EXERCISE BRIEF:
Copy every line of the rows below word for word, leaving out the pictures.

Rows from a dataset

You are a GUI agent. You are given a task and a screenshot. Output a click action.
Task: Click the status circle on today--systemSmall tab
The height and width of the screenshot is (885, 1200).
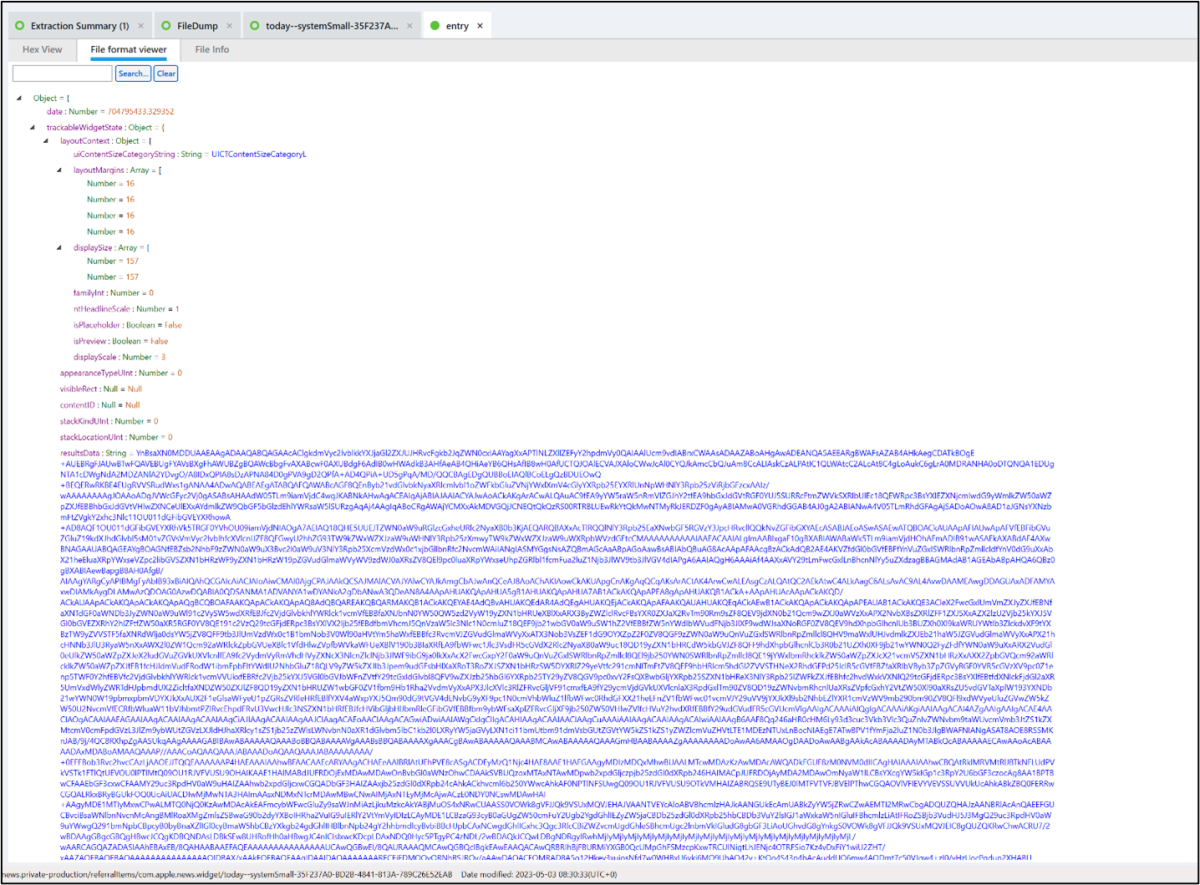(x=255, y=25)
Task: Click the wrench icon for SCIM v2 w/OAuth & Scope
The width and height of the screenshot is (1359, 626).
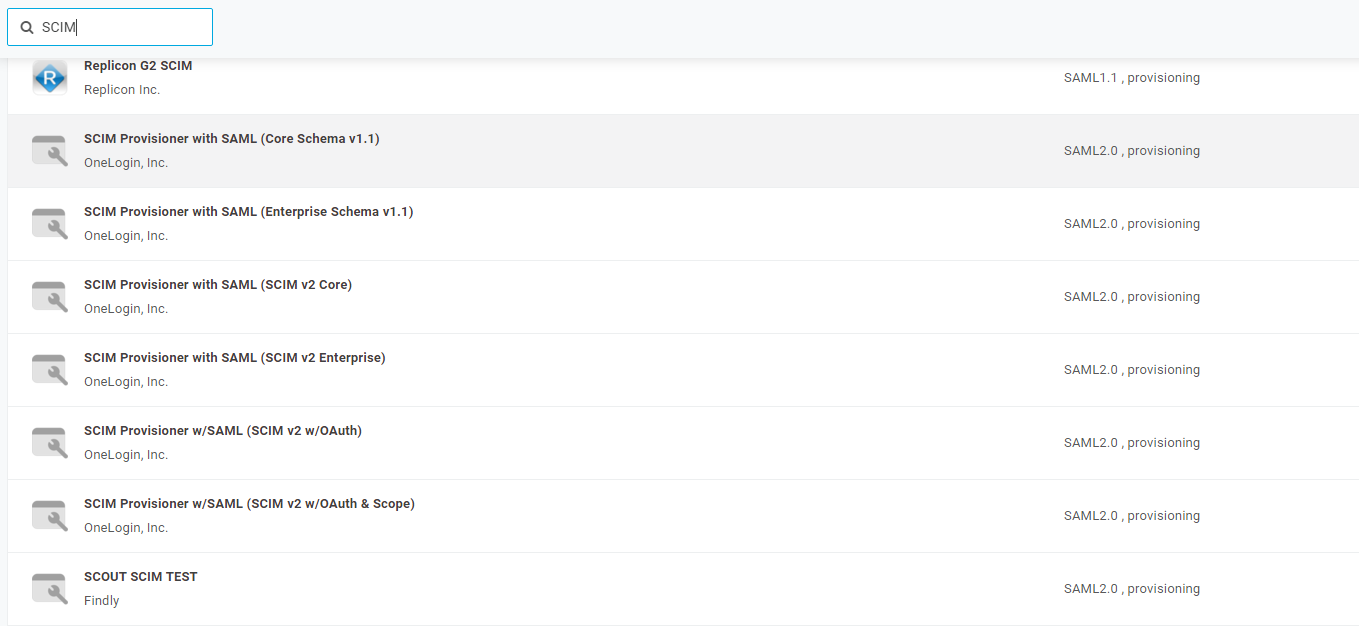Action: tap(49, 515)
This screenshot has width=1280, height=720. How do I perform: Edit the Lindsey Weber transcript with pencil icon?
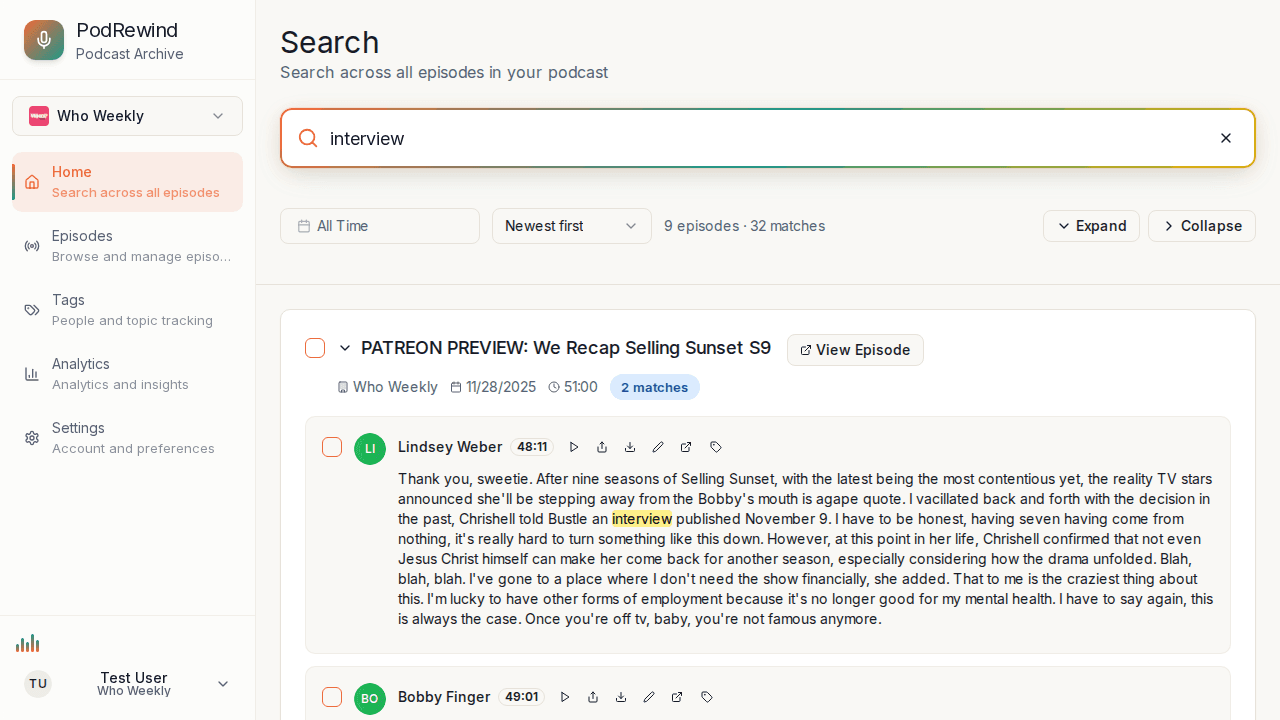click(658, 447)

RESULT FOR THIS TASK:
You are a GUI agent. You are given a task and a screenshot. Output a click action.
Task: Click the status circle on today--systemSmall tab
The height and width of the screenshot is (885, 1200).
(x=255, y=25)
Task: Click the wrench icon for SCIM v2 w/OAuth & Scope
The width and height of the screenshot is (1359, 626).
Action: tap(49, 515)
This screenshot has width=1280, height=720. How do I perform: Edit the Lindsey Weber transcript with pencil icon?
click(658, 447)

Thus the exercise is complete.